[Dataset entries]

============

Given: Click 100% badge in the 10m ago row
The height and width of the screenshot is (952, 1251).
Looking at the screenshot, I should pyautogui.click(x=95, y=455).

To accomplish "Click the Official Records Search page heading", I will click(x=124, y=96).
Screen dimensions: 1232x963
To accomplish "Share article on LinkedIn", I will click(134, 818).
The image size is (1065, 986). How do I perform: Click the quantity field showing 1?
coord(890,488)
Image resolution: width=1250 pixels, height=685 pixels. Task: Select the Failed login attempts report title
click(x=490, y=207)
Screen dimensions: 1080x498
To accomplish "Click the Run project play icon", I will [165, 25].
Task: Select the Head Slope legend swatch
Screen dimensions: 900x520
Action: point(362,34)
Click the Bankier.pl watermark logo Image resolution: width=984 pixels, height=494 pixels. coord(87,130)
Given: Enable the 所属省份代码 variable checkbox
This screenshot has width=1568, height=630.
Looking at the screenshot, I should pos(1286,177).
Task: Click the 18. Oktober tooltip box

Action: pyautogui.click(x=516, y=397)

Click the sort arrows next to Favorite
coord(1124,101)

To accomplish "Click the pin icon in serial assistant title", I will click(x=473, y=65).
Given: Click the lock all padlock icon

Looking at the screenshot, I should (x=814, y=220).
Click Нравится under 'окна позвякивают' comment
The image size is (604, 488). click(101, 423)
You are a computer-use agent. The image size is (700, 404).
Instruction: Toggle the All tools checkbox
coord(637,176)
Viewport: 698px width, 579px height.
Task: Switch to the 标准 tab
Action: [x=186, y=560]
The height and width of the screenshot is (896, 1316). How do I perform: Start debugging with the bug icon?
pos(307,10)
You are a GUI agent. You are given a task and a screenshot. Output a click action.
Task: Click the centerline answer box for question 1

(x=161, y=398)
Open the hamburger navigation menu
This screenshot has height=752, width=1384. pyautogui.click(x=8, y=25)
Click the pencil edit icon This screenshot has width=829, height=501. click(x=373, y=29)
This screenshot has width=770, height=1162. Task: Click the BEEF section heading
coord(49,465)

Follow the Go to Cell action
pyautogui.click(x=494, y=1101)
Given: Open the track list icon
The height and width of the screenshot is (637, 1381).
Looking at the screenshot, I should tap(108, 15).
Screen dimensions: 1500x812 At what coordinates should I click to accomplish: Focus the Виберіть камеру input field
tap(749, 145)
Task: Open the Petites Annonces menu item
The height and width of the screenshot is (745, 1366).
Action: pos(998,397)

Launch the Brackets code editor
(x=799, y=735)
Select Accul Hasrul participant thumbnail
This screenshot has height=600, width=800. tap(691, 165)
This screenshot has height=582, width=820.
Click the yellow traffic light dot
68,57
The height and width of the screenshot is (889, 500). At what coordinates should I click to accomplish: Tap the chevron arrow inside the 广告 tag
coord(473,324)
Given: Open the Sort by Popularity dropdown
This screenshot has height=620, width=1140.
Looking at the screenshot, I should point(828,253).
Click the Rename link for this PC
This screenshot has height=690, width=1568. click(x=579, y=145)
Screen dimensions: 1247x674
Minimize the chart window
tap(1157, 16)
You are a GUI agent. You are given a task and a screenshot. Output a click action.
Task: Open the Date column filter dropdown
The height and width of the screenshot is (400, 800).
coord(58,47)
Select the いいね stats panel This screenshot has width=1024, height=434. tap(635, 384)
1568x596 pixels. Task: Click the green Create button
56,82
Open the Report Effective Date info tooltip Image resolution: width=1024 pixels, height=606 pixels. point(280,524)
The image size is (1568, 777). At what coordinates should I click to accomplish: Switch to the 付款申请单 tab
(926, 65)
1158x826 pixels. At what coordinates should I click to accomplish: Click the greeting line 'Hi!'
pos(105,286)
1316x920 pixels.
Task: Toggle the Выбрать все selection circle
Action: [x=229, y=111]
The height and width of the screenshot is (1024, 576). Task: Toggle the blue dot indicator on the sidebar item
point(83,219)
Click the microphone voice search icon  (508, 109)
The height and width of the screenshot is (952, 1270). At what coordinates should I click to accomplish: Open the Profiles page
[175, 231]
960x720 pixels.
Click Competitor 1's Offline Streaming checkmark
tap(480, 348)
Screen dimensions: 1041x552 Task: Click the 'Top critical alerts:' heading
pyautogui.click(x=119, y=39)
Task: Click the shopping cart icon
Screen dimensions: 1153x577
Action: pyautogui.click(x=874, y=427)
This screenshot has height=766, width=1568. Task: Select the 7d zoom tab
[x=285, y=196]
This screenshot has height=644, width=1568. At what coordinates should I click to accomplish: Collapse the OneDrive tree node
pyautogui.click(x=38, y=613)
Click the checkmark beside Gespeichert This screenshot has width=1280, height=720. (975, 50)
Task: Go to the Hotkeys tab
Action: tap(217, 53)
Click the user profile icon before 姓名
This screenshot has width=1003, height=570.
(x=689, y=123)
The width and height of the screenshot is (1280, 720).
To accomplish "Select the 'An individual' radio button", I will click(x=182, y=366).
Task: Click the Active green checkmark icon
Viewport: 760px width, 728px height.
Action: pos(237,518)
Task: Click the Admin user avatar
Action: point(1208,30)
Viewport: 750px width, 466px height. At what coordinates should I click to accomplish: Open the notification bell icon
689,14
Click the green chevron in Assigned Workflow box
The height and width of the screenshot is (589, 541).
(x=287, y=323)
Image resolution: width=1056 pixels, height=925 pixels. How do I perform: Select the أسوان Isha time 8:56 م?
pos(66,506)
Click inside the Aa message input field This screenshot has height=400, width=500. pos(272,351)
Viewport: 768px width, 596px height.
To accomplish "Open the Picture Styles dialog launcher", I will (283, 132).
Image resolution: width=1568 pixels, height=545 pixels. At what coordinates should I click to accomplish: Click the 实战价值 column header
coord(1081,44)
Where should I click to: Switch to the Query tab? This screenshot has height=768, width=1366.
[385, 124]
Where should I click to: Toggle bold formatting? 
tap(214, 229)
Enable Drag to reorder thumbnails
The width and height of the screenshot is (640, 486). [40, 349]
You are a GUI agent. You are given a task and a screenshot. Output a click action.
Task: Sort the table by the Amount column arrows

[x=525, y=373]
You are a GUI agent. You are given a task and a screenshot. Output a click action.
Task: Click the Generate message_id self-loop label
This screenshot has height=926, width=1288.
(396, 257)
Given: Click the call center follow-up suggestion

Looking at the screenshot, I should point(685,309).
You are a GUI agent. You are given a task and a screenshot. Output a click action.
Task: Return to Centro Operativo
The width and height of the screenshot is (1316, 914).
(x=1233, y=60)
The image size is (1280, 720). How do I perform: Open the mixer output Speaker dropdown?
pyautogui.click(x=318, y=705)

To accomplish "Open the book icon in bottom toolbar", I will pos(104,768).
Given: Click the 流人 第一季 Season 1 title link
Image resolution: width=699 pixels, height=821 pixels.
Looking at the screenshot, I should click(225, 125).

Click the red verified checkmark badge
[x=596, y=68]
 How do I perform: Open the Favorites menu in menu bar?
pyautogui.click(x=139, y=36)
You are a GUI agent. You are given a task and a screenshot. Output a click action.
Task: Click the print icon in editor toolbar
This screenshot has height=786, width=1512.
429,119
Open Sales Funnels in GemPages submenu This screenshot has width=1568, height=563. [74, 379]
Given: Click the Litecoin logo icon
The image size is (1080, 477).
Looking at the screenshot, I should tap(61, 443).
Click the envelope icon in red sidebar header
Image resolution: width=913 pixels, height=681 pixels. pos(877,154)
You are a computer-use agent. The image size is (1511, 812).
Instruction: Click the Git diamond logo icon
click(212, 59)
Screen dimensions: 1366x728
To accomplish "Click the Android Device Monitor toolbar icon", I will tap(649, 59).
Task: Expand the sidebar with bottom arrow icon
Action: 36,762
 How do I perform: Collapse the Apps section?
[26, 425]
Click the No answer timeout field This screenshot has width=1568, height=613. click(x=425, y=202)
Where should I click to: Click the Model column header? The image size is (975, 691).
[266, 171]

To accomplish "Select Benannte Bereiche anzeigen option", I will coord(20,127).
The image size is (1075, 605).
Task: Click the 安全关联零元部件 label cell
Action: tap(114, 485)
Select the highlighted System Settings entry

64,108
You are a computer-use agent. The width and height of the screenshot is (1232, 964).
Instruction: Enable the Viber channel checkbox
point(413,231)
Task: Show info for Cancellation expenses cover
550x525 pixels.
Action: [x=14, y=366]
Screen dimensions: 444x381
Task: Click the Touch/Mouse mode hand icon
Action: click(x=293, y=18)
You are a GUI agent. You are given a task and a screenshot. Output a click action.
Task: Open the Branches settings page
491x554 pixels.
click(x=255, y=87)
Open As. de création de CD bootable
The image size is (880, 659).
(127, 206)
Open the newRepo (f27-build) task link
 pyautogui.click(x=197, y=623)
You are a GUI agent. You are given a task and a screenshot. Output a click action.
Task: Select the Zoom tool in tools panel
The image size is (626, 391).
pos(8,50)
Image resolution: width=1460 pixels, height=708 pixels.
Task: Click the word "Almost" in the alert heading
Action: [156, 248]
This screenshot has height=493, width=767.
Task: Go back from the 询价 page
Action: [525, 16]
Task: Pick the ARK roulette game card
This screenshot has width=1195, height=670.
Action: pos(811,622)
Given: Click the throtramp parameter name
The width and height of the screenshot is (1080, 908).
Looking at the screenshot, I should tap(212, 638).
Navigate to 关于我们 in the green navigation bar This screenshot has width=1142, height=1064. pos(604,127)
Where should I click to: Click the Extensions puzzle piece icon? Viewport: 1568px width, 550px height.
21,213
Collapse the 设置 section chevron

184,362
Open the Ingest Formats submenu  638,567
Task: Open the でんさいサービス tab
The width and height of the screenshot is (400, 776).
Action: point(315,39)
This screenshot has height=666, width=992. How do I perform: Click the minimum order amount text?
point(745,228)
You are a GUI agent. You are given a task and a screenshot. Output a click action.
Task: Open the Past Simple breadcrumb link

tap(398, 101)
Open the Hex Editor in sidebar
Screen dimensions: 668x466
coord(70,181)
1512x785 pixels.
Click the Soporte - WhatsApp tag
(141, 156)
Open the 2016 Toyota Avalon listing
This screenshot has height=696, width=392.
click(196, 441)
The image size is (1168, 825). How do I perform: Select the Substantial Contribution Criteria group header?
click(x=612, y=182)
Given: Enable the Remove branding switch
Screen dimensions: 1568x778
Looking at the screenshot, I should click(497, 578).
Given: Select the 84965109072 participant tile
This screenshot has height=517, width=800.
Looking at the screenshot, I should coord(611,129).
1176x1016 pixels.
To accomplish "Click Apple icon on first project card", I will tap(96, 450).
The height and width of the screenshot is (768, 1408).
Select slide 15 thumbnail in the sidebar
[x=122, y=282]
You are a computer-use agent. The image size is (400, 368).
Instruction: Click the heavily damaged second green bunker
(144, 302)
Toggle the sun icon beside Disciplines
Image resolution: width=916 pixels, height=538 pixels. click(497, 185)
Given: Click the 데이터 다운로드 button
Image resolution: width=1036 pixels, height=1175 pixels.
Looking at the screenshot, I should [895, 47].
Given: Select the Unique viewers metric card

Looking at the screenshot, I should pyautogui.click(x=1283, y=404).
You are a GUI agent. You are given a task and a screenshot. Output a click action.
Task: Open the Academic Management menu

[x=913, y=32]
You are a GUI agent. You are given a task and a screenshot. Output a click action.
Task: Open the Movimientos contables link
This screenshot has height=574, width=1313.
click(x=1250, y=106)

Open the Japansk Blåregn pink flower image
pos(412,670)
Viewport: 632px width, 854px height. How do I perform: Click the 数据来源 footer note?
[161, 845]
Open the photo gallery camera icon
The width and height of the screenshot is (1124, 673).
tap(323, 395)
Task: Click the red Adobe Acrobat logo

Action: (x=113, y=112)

============

▸ **Task brief**
For the records above, state how many lines contain "Date". Add nothing to the number.

▸ **Answer box**
2